Deriving the Intent From an Email 

NACE leverages pre-trained and fine-tuned multi-class classifiers, trained on a well-labeled dataset, trained on variations of semantics generated by AI. However, a multi-class classifier may be vulnerable to evasion if it has not been exposed to a diverse range of semantic variants. To mitigate this, NACE employs zero-shot semantic classification through prompt engineering. By harnessing the power of an LLM, NACE identifies semantic variations via zero-shot classification, ensuring that these variants, which serve as features, are effectively detected.

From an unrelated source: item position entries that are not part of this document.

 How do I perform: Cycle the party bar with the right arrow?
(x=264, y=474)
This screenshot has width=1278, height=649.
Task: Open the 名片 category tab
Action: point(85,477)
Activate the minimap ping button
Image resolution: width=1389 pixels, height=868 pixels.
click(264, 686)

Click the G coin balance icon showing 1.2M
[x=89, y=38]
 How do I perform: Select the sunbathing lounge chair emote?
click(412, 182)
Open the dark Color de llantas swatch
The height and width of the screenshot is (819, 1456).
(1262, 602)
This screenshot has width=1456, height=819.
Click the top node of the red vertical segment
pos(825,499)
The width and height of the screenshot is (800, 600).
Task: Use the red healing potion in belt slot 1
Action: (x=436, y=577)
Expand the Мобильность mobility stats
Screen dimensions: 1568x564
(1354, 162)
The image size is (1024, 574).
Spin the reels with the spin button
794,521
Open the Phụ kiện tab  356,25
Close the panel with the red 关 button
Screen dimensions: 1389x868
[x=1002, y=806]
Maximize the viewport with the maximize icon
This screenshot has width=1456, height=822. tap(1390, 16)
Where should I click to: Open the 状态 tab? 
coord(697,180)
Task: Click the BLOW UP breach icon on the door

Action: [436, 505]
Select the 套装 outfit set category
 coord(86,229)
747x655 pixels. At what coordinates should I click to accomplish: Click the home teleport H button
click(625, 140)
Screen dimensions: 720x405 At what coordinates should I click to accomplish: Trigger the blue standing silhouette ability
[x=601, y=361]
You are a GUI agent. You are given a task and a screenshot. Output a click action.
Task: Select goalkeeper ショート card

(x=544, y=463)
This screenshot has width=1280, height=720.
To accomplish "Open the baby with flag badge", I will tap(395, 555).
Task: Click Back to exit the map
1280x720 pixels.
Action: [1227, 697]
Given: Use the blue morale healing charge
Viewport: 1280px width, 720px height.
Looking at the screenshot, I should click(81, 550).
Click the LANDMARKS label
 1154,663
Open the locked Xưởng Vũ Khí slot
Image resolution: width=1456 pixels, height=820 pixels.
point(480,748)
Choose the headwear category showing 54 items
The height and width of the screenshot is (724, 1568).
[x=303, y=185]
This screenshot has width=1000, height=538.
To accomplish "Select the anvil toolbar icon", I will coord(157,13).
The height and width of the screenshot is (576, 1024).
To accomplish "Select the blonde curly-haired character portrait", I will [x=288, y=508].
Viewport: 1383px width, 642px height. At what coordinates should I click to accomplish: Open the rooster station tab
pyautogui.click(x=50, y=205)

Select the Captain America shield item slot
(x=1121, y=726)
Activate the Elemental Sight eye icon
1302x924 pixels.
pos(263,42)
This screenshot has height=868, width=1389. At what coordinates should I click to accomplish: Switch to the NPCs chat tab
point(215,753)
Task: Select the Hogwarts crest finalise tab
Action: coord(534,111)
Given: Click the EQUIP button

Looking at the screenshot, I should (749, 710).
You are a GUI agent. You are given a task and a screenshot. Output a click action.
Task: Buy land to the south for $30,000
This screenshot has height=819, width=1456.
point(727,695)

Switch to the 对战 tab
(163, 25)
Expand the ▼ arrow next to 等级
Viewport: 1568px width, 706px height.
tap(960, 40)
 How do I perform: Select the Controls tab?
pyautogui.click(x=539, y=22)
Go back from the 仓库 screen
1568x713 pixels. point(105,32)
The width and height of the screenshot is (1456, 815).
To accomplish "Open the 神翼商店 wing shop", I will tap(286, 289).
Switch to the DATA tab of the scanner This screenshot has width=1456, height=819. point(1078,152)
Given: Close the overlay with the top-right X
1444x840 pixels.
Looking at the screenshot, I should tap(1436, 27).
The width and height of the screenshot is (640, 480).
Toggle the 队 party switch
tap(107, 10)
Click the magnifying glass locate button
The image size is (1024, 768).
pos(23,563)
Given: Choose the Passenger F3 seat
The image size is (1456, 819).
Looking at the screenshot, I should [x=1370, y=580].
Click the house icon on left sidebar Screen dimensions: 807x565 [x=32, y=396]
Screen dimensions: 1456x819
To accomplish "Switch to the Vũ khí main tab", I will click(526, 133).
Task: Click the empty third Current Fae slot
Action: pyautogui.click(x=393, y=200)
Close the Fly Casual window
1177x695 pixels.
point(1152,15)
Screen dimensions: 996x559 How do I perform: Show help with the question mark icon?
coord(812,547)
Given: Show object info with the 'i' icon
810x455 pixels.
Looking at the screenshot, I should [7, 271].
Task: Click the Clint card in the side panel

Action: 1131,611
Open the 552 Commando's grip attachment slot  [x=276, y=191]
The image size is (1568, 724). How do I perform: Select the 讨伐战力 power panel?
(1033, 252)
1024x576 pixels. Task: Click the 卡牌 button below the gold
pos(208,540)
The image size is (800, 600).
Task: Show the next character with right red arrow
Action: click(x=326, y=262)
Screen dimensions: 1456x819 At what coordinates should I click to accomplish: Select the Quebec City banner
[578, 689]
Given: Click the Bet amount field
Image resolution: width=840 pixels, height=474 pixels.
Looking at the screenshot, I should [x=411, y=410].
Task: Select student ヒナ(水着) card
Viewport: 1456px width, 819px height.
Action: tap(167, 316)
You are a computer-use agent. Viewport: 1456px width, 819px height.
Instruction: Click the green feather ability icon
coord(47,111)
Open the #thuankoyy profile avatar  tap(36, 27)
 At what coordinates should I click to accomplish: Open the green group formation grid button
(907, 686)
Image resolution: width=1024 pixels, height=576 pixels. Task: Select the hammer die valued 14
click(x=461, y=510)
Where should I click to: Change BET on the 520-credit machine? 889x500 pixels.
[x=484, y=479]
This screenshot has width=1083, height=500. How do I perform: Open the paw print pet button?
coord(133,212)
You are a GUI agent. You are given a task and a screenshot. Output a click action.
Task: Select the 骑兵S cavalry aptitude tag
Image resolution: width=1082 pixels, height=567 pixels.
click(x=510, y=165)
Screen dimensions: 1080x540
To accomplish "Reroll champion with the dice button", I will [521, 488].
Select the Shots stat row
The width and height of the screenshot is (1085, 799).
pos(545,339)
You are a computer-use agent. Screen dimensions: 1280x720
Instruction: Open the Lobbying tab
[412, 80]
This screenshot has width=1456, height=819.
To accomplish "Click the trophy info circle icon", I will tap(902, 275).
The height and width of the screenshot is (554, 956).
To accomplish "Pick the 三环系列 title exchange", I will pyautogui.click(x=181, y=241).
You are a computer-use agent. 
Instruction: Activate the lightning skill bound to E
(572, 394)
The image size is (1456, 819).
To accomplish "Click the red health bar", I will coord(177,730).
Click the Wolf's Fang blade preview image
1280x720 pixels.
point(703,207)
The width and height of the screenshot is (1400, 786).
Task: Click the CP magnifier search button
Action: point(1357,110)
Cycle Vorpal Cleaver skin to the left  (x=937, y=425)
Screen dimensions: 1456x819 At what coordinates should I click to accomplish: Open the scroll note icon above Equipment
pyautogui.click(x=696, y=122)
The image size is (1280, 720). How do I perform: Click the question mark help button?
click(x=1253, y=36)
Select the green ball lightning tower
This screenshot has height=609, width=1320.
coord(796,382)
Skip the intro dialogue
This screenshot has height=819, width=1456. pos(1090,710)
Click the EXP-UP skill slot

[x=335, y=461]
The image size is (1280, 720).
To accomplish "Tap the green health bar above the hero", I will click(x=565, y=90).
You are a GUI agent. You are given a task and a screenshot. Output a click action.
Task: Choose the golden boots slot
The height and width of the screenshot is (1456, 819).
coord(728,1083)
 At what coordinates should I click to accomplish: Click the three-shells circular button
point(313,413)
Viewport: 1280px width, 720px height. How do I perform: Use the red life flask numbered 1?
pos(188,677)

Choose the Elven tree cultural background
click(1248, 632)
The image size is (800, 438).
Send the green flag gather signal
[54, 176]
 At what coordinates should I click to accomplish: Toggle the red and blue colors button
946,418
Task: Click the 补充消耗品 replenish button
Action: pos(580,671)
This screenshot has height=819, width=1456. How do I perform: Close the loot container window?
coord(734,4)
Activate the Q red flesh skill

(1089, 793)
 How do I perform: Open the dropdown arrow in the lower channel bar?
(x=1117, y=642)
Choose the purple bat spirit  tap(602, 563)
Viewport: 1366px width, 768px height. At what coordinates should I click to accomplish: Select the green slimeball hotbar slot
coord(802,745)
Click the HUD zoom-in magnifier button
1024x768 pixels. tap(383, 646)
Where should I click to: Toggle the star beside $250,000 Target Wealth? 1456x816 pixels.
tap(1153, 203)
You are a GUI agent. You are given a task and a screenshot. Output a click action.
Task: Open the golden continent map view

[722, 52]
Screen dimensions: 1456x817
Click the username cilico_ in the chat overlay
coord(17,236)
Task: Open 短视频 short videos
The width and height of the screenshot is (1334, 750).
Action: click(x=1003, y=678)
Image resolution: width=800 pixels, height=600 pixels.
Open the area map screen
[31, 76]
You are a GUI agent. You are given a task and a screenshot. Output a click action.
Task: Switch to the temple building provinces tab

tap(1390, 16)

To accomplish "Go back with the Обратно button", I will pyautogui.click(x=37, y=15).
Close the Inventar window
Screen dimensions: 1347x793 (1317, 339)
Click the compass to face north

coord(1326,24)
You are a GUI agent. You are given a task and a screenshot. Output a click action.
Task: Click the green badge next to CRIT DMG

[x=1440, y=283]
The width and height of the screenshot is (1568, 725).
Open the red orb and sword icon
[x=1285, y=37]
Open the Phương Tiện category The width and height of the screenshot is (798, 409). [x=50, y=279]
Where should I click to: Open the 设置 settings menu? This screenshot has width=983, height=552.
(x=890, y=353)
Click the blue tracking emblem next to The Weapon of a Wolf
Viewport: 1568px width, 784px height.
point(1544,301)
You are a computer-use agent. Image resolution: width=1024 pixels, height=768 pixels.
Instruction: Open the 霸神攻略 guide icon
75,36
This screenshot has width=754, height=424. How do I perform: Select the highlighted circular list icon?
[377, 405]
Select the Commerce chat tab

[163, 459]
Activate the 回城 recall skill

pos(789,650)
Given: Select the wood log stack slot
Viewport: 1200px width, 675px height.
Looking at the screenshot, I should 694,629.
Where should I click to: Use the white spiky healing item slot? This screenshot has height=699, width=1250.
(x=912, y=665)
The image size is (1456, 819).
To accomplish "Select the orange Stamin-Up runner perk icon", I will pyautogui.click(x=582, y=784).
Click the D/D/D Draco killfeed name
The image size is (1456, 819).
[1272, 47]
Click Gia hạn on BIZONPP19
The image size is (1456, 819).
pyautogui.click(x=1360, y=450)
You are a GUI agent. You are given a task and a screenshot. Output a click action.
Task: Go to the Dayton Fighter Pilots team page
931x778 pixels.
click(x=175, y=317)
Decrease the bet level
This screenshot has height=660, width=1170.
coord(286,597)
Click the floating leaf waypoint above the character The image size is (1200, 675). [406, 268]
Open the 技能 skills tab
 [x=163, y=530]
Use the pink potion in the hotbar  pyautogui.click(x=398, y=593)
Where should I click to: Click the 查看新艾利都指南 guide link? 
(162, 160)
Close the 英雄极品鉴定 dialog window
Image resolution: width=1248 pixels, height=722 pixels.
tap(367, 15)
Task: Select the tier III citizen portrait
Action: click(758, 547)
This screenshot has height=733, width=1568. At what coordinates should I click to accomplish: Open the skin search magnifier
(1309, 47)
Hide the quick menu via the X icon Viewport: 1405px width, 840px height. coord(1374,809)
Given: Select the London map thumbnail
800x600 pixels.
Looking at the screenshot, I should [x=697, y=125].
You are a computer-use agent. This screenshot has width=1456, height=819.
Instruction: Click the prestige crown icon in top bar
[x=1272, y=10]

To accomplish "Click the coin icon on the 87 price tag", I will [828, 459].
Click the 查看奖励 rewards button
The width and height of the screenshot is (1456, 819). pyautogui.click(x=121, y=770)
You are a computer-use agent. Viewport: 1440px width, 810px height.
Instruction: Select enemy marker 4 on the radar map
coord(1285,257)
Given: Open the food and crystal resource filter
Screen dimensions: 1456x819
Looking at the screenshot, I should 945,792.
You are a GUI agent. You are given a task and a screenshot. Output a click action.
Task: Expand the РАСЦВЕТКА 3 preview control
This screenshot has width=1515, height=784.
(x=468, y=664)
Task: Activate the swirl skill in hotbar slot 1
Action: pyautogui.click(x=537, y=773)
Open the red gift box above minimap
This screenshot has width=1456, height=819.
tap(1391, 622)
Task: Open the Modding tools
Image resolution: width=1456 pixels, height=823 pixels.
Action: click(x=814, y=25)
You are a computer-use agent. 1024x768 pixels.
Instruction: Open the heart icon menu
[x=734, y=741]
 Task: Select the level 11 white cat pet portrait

Subsystem for Semantic and Thematic Analysis within the NACE Framework

In addition to semantic analysis, NACE uses hierarchical topic and phrase modeling as part of its feature set for decision-making. This approach provides thematic insights by generating a structured representation of topics, phrases, and subtopics. It ensures that, even when semantic variations occur, the underlying themes are consistently identified, adding an extra layer of detection to maintain consistent thematic identification across variations in semantics. The design also makes use of similarity analysis to extract semantics from an email. Semantics used by threat actors to deliver malicious attachments and URLs are stored as embeddings. For each incoming email, text is extracted, embeddings are computed, and cosine similarity is measured to identify the semantics. The multi-layer approach ensures that the intent of an email is accurately identified, whether it is generated by a threat actor or AI.

Conclusion 

Traditional detection methods—signature-based, sandboxing, and machine learning—rely on analyzing malicious payloads or phishing URLs. However, generative AI rapidly evolves these threats, creating evasive variants at scale, outpacing conventional defenses. NACE shifts the focus from malicious payloads to intent, leveraging contextual relationships between intent, SMTP headers, and auxiliary file/URL data to determine malicious URL or attachments. This ensures robust detection, even against AI-generated threats. For BEC attacks, generative AI produces highly varied conversational payloads, evading feature-based detection. NACE counters this by using zero-shot LLMs, fine-tuned models to extract intent, tone, and tactics. Its multi-layered semantic analysis, combined with SMTP header insights, enables precise identification of BEC messages—whether crafted by a human or AI.